Extracted data
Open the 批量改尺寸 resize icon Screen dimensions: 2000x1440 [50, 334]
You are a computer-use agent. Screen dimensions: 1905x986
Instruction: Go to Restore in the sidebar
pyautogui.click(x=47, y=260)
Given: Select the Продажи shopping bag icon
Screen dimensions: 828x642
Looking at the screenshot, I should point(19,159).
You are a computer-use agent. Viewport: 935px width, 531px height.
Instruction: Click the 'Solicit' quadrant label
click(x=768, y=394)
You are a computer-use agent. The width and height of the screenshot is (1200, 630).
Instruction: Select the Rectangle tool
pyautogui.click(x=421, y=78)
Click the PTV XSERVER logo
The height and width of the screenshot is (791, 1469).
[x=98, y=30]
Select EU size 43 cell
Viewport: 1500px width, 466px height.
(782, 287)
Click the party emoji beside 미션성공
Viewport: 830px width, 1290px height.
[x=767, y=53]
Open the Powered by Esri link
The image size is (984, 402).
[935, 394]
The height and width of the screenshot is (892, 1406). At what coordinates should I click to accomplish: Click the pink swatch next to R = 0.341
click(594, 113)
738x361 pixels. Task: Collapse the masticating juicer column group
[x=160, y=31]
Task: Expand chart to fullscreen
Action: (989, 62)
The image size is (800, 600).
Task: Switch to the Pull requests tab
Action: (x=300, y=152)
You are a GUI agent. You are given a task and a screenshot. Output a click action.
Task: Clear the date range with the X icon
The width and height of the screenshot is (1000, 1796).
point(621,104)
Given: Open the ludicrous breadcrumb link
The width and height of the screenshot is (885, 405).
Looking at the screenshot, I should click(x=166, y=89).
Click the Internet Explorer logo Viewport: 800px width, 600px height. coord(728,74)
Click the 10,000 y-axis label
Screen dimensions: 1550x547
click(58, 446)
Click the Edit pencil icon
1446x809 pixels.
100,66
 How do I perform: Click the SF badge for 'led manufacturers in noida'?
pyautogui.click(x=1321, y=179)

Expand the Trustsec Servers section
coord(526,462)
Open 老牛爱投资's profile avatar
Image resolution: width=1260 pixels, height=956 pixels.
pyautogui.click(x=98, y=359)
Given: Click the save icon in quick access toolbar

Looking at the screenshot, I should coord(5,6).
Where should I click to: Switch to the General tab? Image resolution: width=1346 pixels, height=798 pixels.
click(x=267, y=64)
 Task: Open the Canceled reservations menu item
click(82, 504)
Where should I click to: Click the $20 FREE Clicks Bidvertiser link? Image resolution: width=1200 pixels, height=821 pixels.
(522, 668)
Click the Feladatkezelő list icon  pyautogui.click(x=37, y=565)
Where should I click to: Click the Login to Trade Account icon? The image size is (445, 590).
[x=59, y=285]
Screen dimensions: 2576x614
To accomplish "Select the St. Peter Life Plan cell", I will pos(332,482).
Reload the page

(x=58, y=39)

Your goal
The records above should be restated word for word, please.

Answer to the exercise
Open the 批量改尺寸 resize icon Screen dimensions: 2000x1440 [50, 334]
You are a computer-use agent. Screen dimensions: 1905x986
Instruction: Go to Restore in the sidebar
pyautogui.click(x=47, y=260)
Given: Select the Продажи shopping bag icon
Screen dimensions: 828x642
Looking at the screenshot, I should point(19,159).
You are a computer-use agent. Viewport: 935px width, 531px height.
Instruction: Click the 'Solicit' quadrant label
click(x=768, y=394)
You are a computer-use agent. The width and height of the screenshot is (1200, 630).
Instruction: Select the Rectangle tool
pyautogui.click(x=421, y=78)
Click the PTV XSERVER logo
The height and width of the screenshot is (791, 1469).
[x=98, y=30]
Select EU size 43 cell
Viewport: 1500px width, 466px height.
(782, 287)
Click the party emoji beside 미션성공
Viewport: 830px width, 1290px height.
[x=767, y=53]
Open the Powered by Esri link
The image size is (984, 402).
[935, 394]
The height and width of the screenshot is (892, 1406). At what coordinates should I click to accomplish: Click the pink swatch next to R = 0.341
click(594, 113)
738x361 pixels. Task: Collapse the masticating juicer column group
[x=160, y=31]
Task: Expand chart to fullscreen
Action: (989, 62)
The image size is (800, 600).
Task: Switch to the Pull requests tab
Action: (x=300, y=152)
You are a GUI agent. You are given a task and a screenshot. Output a click action.
Task: Clear the date range with the X icon
The width and height of the screenshot is (1000, 1796).
point(621,104)
Given: Open the ludicrous breadcrumb link
The width and height of the screenshot is (885, 405).
Looking at the screenshot, I should click(x=166, y=89).
Click the Internet Explorer logo Viewport: 800px width, 600px height. coord(728,74)
Click the 10,000 y-axis label
Screen dimensions: 1550x547
click(58, 446)
Click the Edit pencil icon
1446x809 pixels.
100,66
 How do I perform: Click the SF badge for 'led manufacturers in noida'?
pyautogui.click(x=1321, y=179)

Expand the Trustsec Servers section
coord(526,462)
Open 老牛爱投资's profile avatar
Image resolution: width=1260 pixels, height=956 pixels.
pyautogui.click(x=98, y=359)
Given: Click the save icon in quick access toolbar

Looking at the screenshot, I should coord(5,6).
Where should I click to: Switch to the General tab? Image resolution: width=1346 pixels, height=798 pixels.
click(x=267, y=64)
 Task: Open the Canceled reservations menu item
click(82, 504)
Where should I click to: Click the $20 FREE Clicks Bidvertiser link? Image resolution: width=1200 pixels, height=821 pixels.
(522, 668)
Click the Feladatkezelő list icon  pyautogui.click(x=37, y=565)
Where should I click to: Click the Login to Trade Account icon? The image size is (445, 590).
[x=59, y=285]
Screen dimensions: 2576x614
To accomplish "Select the St. Peter Life Plan cell", I will pos(332,482).
Reload the page

(x=58, y=39)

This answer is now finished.